La Macadamia

La Macadamia es un árbol de hoja perenne cuyo nombre botánico es macadamia integrifolia. Su porte no supera los 12 metros de altura.

Es originario de Australia y hoy día se encuentra también en Indonesia, Hawai y gran parte de Centroamérica.

Su gran expansión se debe al fruto que crece en él, que a bien de parecerse a una avellana se le conoce como Nuez de Macadamia; por lo tanto, es considerado un fruto seco.

Su principal aporte son los aceites esenciales del tipo omega 9, por lo que se asemeja en beneficios al aceite de oliva, aunque este último posee otros componentes que los diferencia en propiedades del anterior.

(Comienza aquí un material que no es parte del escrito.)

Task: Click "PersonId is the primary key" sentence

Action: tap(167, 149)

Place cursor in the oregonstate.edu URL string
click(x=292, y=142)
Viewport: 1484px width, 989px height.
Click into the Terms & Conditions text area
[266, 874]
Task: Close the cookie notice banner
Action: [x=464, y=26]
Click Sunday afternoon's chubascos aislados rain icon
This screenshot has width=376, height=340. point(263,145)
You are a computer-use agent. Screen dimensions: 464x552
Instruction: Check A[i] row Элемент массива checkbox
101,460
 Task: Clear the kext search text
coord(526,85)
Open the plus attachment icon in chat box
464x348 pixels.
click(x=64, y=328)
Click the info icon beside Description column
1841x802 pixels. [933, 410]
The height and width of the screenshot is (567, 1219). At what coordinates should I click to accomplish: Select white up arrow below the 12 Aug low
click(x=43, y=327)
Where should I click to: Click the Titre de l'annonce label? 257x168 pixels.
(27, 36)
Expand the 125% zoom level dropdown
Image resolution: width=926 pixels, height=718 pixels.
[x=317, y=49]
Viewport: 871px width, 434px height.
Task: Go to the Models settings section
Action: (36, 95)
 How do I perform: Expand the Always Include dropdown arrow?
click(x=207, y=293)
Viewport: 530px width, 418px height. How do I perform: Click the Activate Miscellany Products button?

Su popularidad es debida a la capacidad de contrarrestar el colesterol malo (DHL) y por suministrar a su vez colesterol bueno (HDL). Por lo tanto es un fruto muy beneficioso para prevenir o mejorar problemas cardíacos.

Posee un 80% de grasa monoinsaturada, por lo que se trata de un alimento energético muy apreciado por deportistas.

Otros componentes que hacen valioso este fruto, son las vitaminas del grupo B, minerales como el manganeso y hasta un 8% de proteína.

El aceite de nuez de Macadamia es utilizado igualmente en cosmética, agregando sus aceites y propiedades a cremas hidratantes para proteger la piel inflamada o excesivamente seca.